The Interdisciplinary Center for Archaeology and Evolution of Human Behavior (ICArEHB) at the University of Algarve (UAlg) continues to make a significant impact in the international research community. The center has been awarded two new ERC Starting Grants, a prestigious recognition of excellence from the European Research Council (ERC). Dr. Elisa Bandini and Dr. Jonathan Reeves have each secured a grant for their groundbreaking projects, PRIMERS and OLAF, respectively.

Each ERC project brings with it a budget of €1.5 million, which will largely be allocated to new hires at UAlg and fieldwork directly related to these projects. This achievement marks the fourth and fifth ERC grants awarded to ICArEHB in just three years, establishing the center as a unique research hub within UAlg and a standout institution in Portugal for archaeology and human evolution.

These grants further solidify ICArEHB’s and UAlg’s reputation as one of the premier locations worldwide for studying human evolution. The center has attracted an exceptional concentration of leading researchers, many of whom contribute significantly to the Master’s and PhD programs at UAlg, elevating its educational capabilities to a level unmatched in the country.

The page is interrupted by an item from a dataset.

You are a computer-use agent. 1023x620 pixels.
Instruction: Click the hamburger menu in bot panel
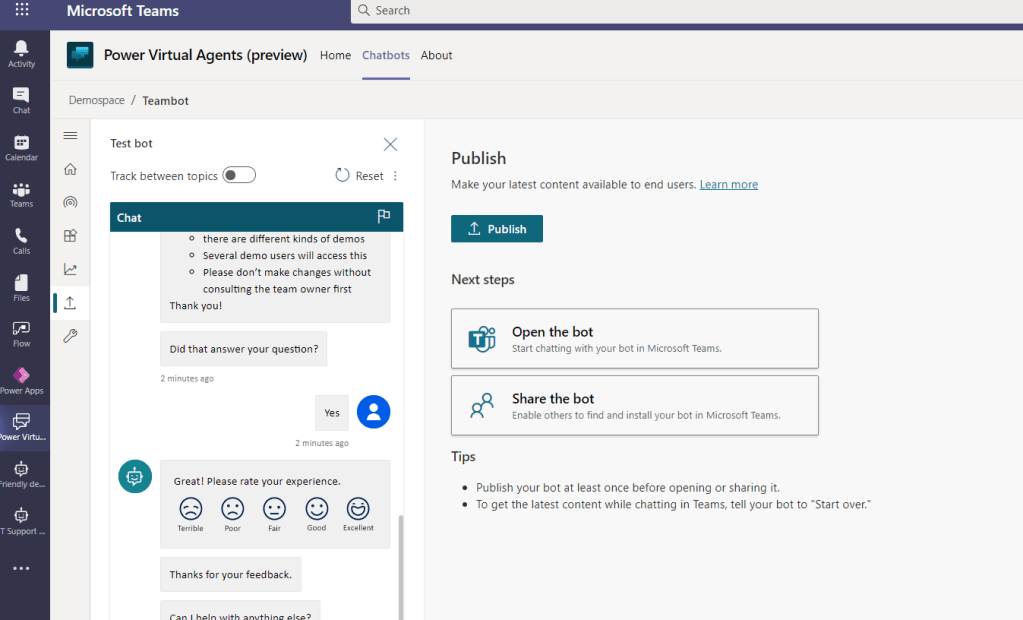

The arrival of researchers from esteemed institutions like the Max Planck Institute (Germany) and the University of Zurich (Switzerland) to ICArEHB underscores the potential of Portugal and the Algarve to become a hub of knowledge-driven economic growth. However, realizing this potential will require continued investment and strategic decisions by local and national authorities. While the ERC-PT Careers program by the Foundation for Science and Technology (FCT) is a positive step, further efforts are needed at the university and local administration levels to foster an environment where such world-class research can thrive.

Discover the projects:

Elisa Bandini: PRIMERS

A hallmark of human culture is our unsurpassed innovative ability, which allowed us to expand into almost all environments on the planet and build the cultural world we inhabit today. By identifying the conditions driving innovations across primates, we can provide new insight into when and how humans developed this unique culture. PRIMERS will address this need by adopting a systematic and holistic approach to testing the catalysts of a watershed behaviour in our evolutionary history: the ability to make and use sharp stone tools (flakes). The advent of intentional flakes in the human lineage marks the first clear divergence between animal and human technology. With tools to access high-value calories, our ancestors now had the physical and cognitive resources to lay the groundwork for our culture. PRIMERS will use a triangulation approach to follow the emergence of flaking in appropriate proxy models: wild and captive chimpanzees, capuchins, and macaques. Objective 1 will define the baseline stone manipulation propensities of these species using novel artificial intelligence coding methods. Objective 2 will test two other major drivers of innovations: exposure and experience. An experimental paradigm with in-built controls, large sample sizes (N =350), and long-term testing protocols (approx. 4 years) will be used to empirically evaluate the cognitive and developmental primers of innovations. Objective 3 will systematically compare primate assemblages to some of the oldest human stone tools, allowing for inferences to be made on when cognitive capacities diverged between humans and other primates. Structural Equation Models will then determine the relative contributions and interactions between the measured factors. By testing three species, combining and upscaling experimental paradigms and implementing powerful modelling tools, PRIMERS will radically enhance our understanding of the conditions required for innovations, and with it, the primers of human culture.

Jonathan Reeves: OLAF

Tool production is intrinsically tied to the evolution of our species as it allows us to occupy nearly every environment on the planet. The widespread production of sharp-edged tools known as the Oldowan, 2.6 million years ago, is regarded as a major adaptive leap as it may have fundamentally changed the ecology of our ancestors. This major adaptative shift resulted in a change in diet, enhanced ecological versatility for a range of environments, and, ultimately, the proliferation of the human lineage across the globe. However, it remains unclear if the emergence of Oldowan technologies resulted from a watershed innovation or if it represents a technological continuity of the tool repertoire of apes. The OLAF project aims to determine the adaptive significance of the appearance of the Oldowan by implementing a new set of theoretical tools while shifting the scale of archaeological analysis from the site to a broader landscape level. OLAF will use agent-based modeling to directly investigate the relationship between stone tool use, environmental factors, and site formation processes at the landscape scale and generate concurrent expectations for how hominin-environment interactions produce patterns in the archaeological record. In parallel, we will reconstruct the portions of the Ledi Geraru (Ethiopia) research area where sediments have preserved the 2.6-million-year-old artifact and fossil-rich paleolandscape, over an area of 33 square kilometers. Agent-based models that are tailored to local data, will validate, or reject predictions concerning mobility, diet, or space use. OLAF will thus provide a comprehensive understanding of the tool-mediated foraging behaviors of the earliest Oldowan tool makers, allowing us to examine the adaptive benefits of tool use at the dawn of humanity.